Reproduce word for word the stretch of the material below, from the line containing "You are a GUI" through the end of the material. Omit the pictures from your answer.
*** ENTRIES PROVIDED Section Begins ***
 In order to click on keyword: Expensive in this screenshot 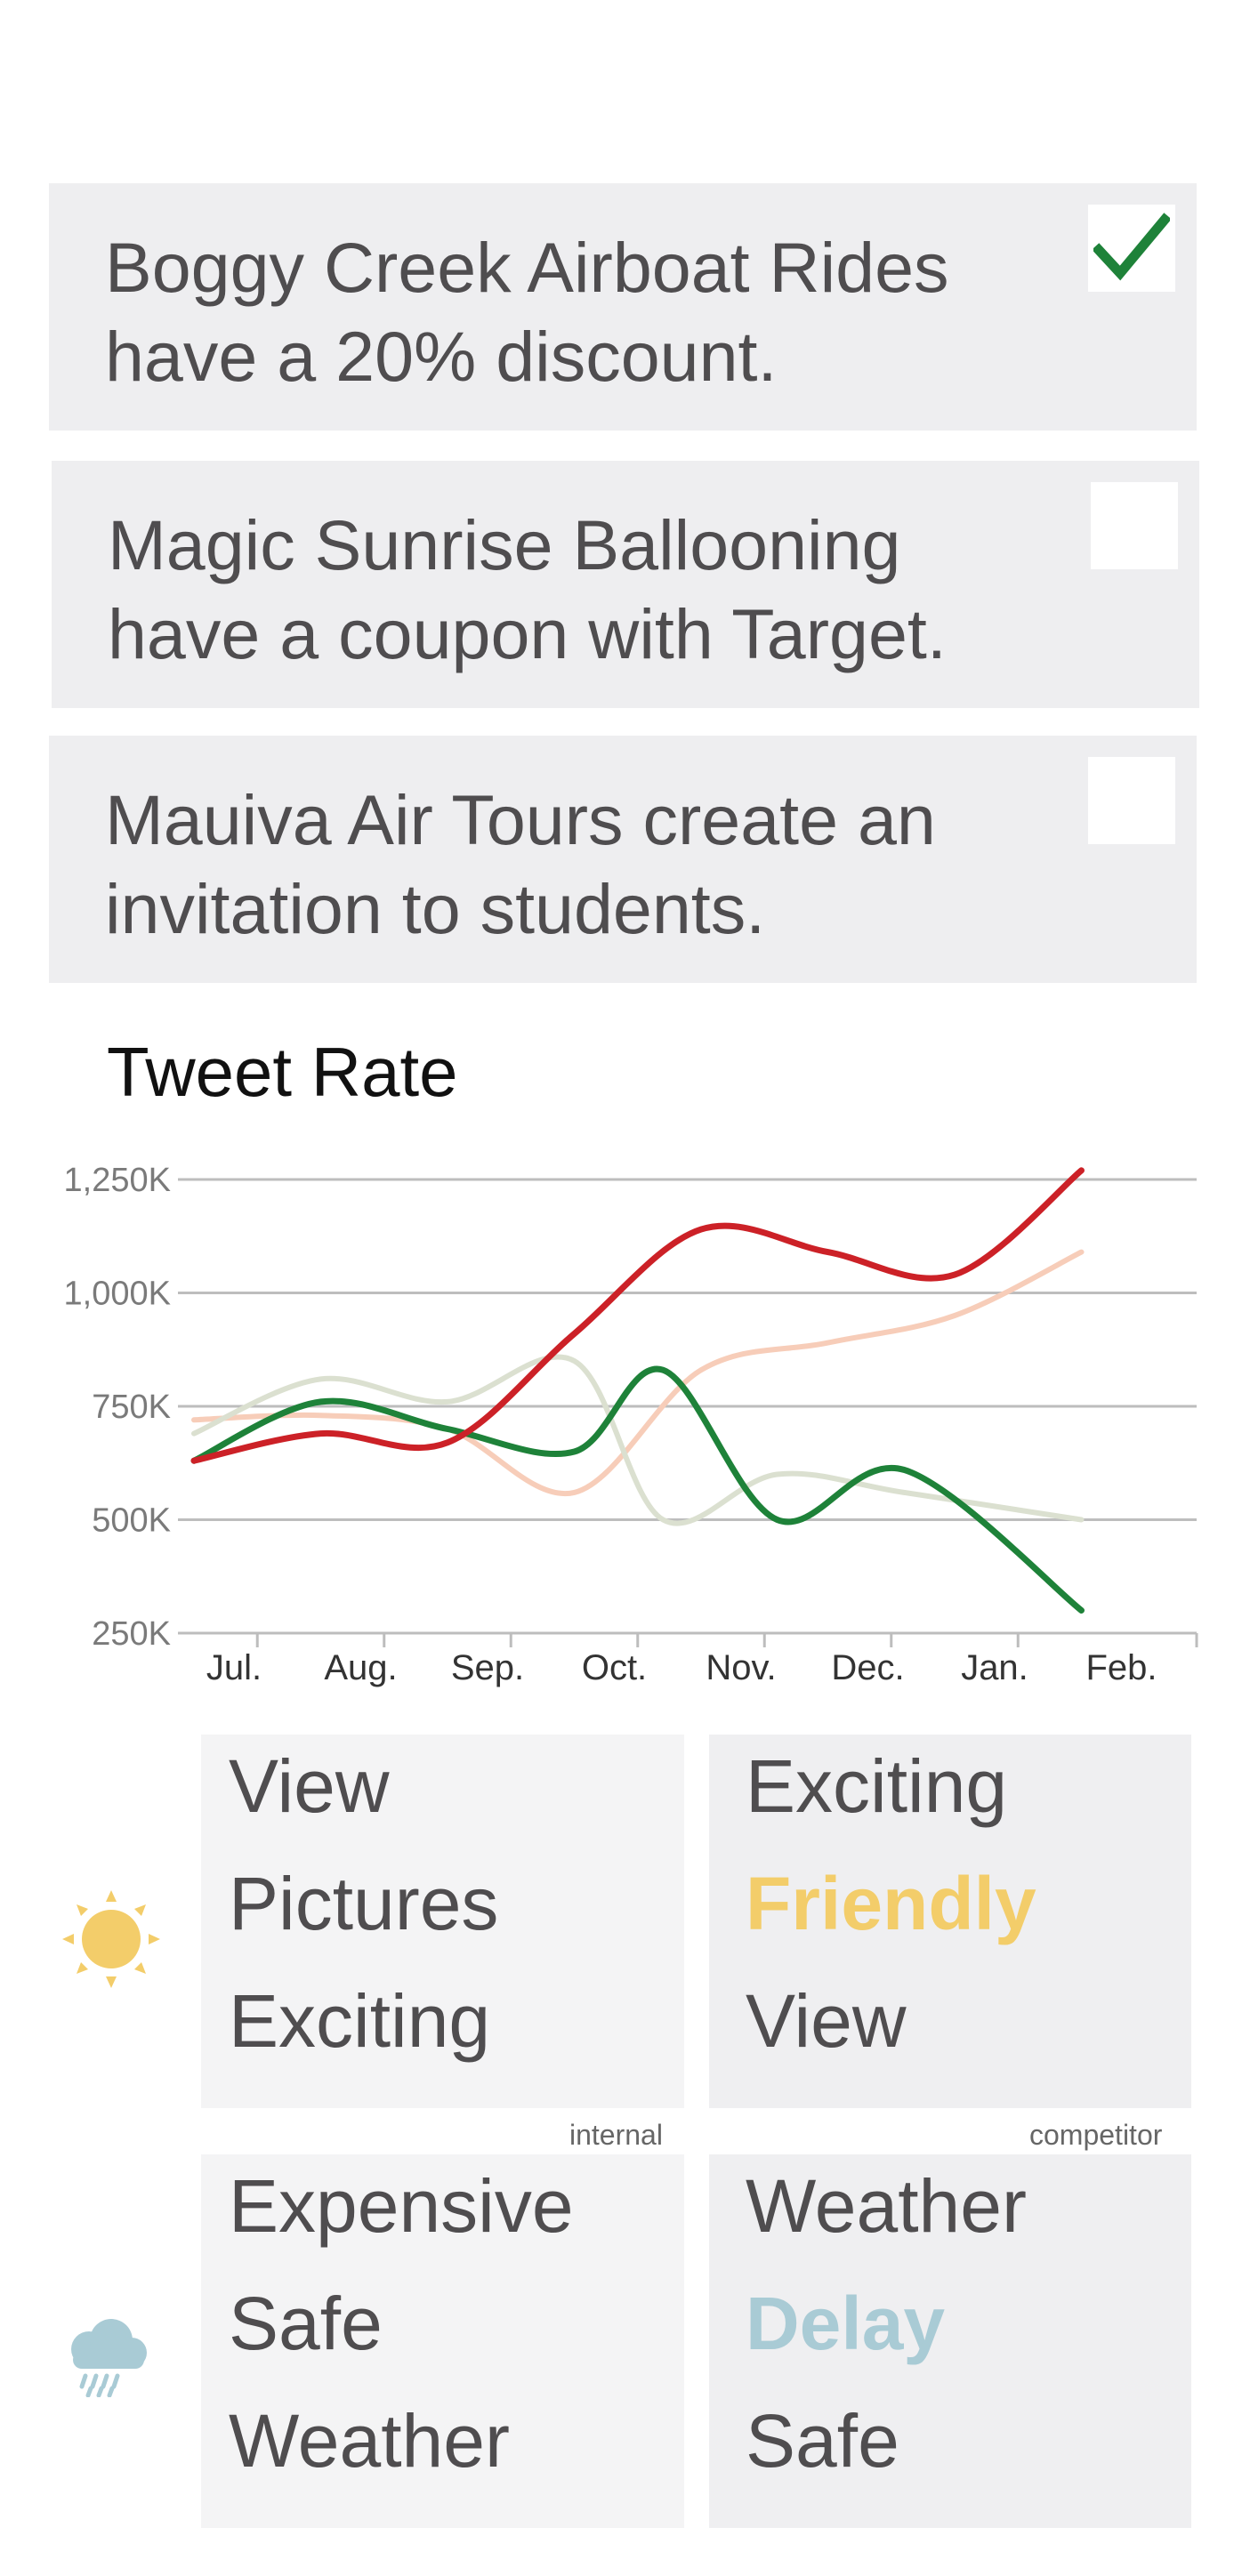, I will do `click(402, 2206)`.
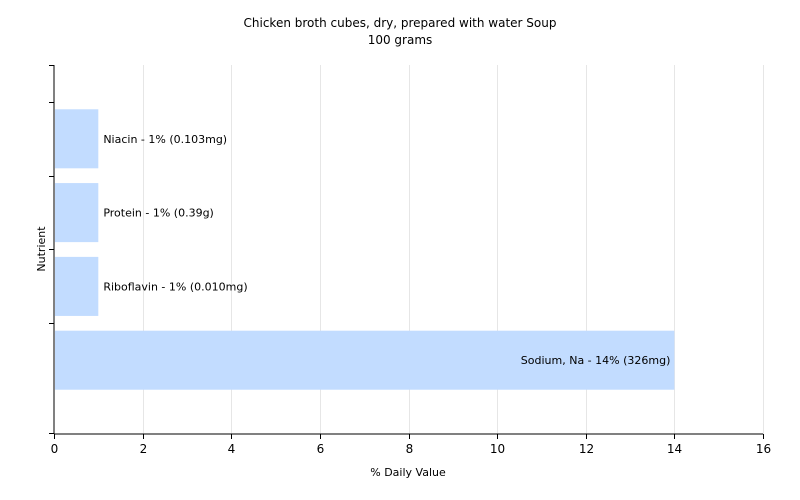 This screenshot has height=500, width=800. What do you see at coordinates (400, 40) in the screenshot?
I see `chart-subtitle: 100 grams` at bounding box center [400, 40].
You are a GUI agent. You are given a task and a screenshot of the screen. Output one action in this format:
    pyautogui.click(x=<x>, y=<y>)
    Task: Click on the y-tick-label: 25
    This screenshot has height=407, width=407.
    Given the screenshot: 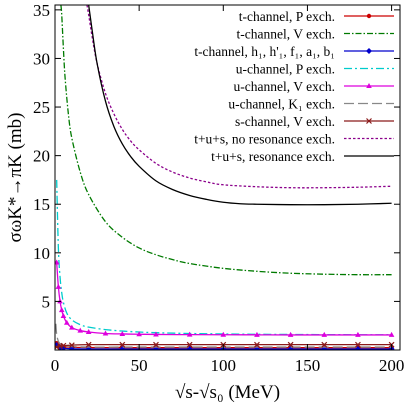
*** ENTRIES PROVIDED Section Ends ***
> **RESULT FOR THIS EXERCISE**
You are a GUI agent. You are given a task and a screenshot of the screen. Output one action in this format:
    pyautogui.click(x=<x>, y=<y>)
    Task: Click on the y-tick-label: 25
    This screenshot has height=407, width=407.
    Given the screenshot: 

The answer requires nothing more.